All these serial violations directly affect the economy and in a bad way too. So, even when we blame past government for not implementing safeguards, these commercial banks are in reality responsible for 70 percent of our economic problems because they abdicated their core mandate in preference of speculative activities that add no value to the economy, if anything they made it worse.   

It is therefore worrisome that these same guys are metamorphosing under the cover of “the private sector”, the same one they depleted by starving financing. The bankers or private sector as they have labelled themselves are complaining that there is no economic team. One would expect that they know by now that President Muhammadu Buhari knows the antics of the Lagos gang that gets into public committees to sabotage the government from the inside using privileged information they get in the course of being part of the economic team.

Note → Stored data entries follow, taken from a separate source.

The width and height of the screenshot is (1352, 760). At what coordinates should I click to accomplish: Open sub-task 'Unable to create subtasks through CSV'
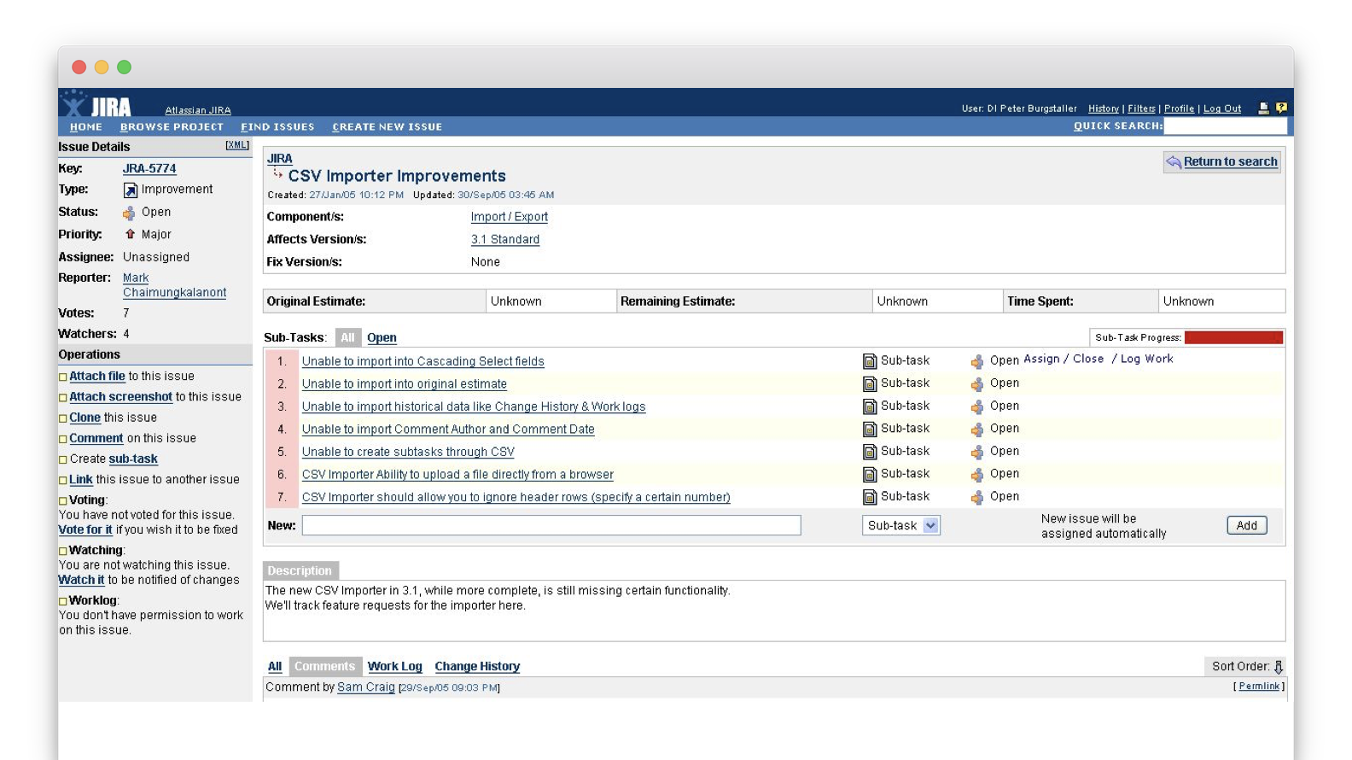pyautogui.click(x=408, y=452)
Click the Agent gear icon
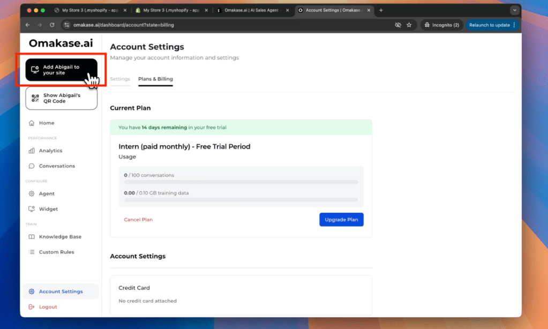Screen dimensions: 548x329 pyautogui.click(x=32, y=194)
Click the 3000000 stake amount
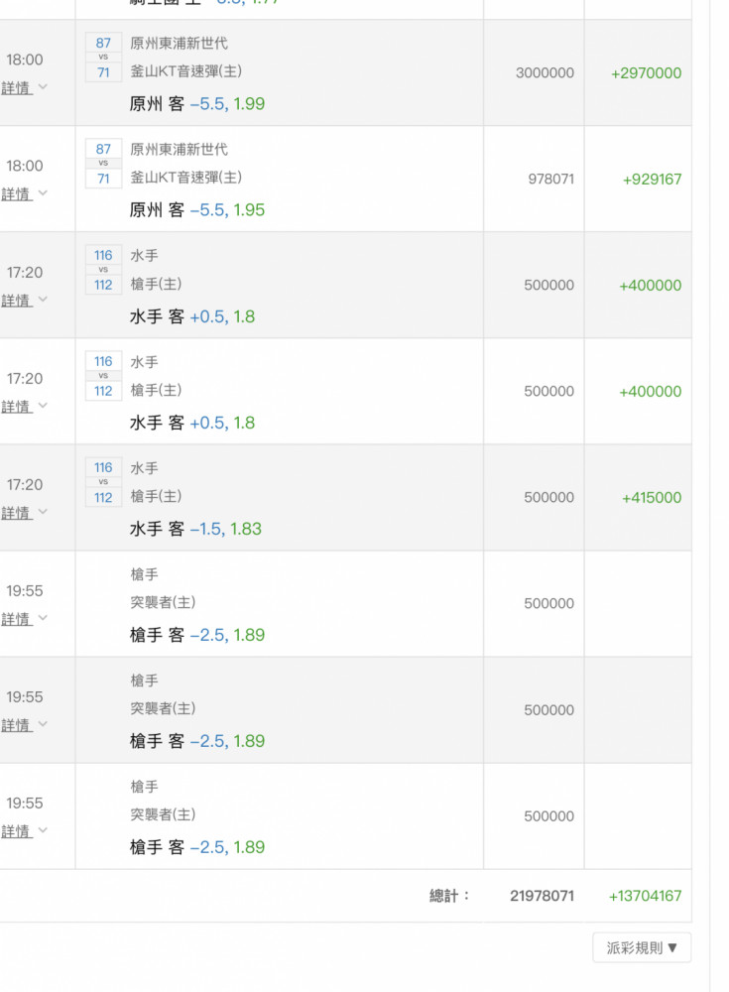Image resolution: width=729 pixels, height=992 pixels. click(x=545, y=72)
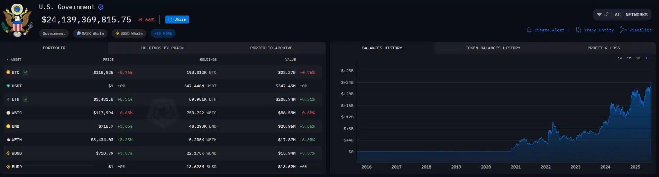Select the ALL time range

point(648,58)
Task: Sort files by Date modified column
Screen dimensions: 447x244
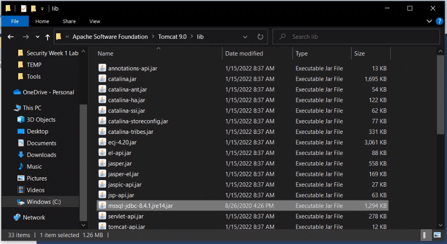Action: (x=244, y=53)
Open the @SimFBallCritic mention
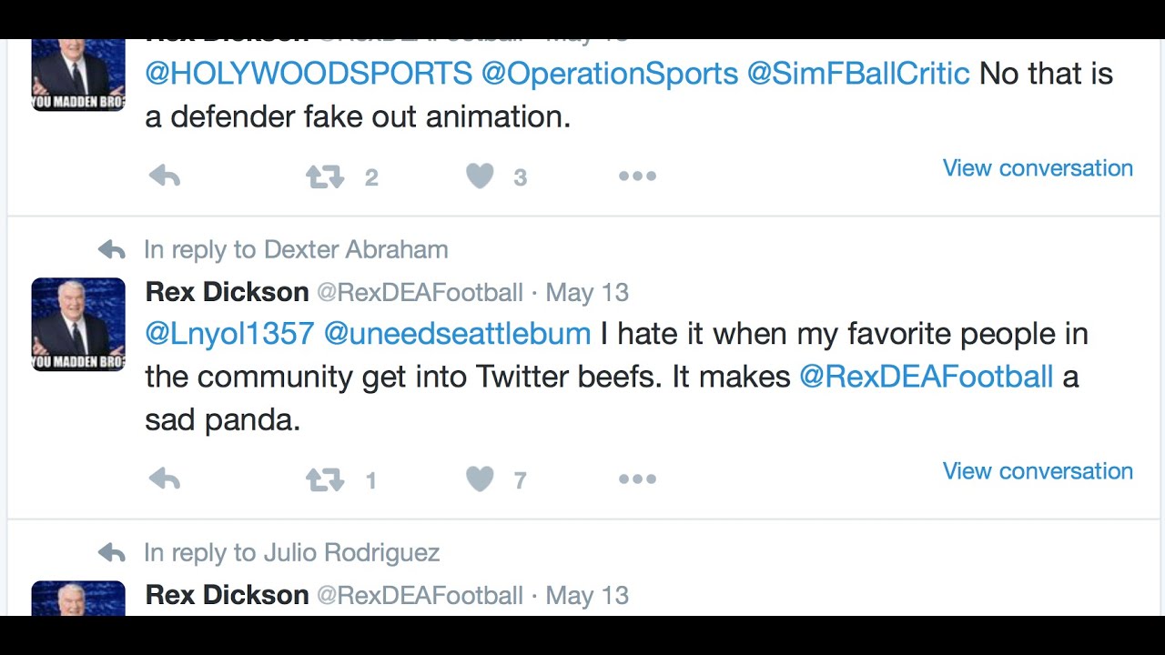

The years they were part of the economic team was the same period they used to pervert the system such that policies were manipulated to suit their insatiable acquisitiveness. They practically came up with their own committee which took over regulatory and enforcement roles over from the apex bank – the world over  once an industry places self regulation over institutional regulation then there is need to be worried. The  killing off of government institutions is not a fluke. If government organs are  in place performing functions as prescribed by extant rules and regulations in line with financial manuals there would be no need to accept gate crashers and scams from Lagos to come and meet in Aso Rock under any name.
This is the era of change. We know the antecedent of the names demanding economic team. They played roles in previous bank consolidation bazaar that was carefully orchestrated to defraud Nigerians who lost money through Initial Public Offers, and Private Placement platforms and deposits that got threatened. As soon as the last of the banks was done collecting money from Nigerians they crashed the value of the shares and left investors with shreds of tissue paper in their hands, which they were made to believe were share certificates.
That and other frauds before and after it were possible because those running the commercial banks have compromised the system through the access they got through being members of the economic team.

This latest attempt by commercial banks to  again infiltrate the government to surreptitiously  become part of the economic team must be resisted. If not by the government definitely by the populace.
Jam writes from Abuja.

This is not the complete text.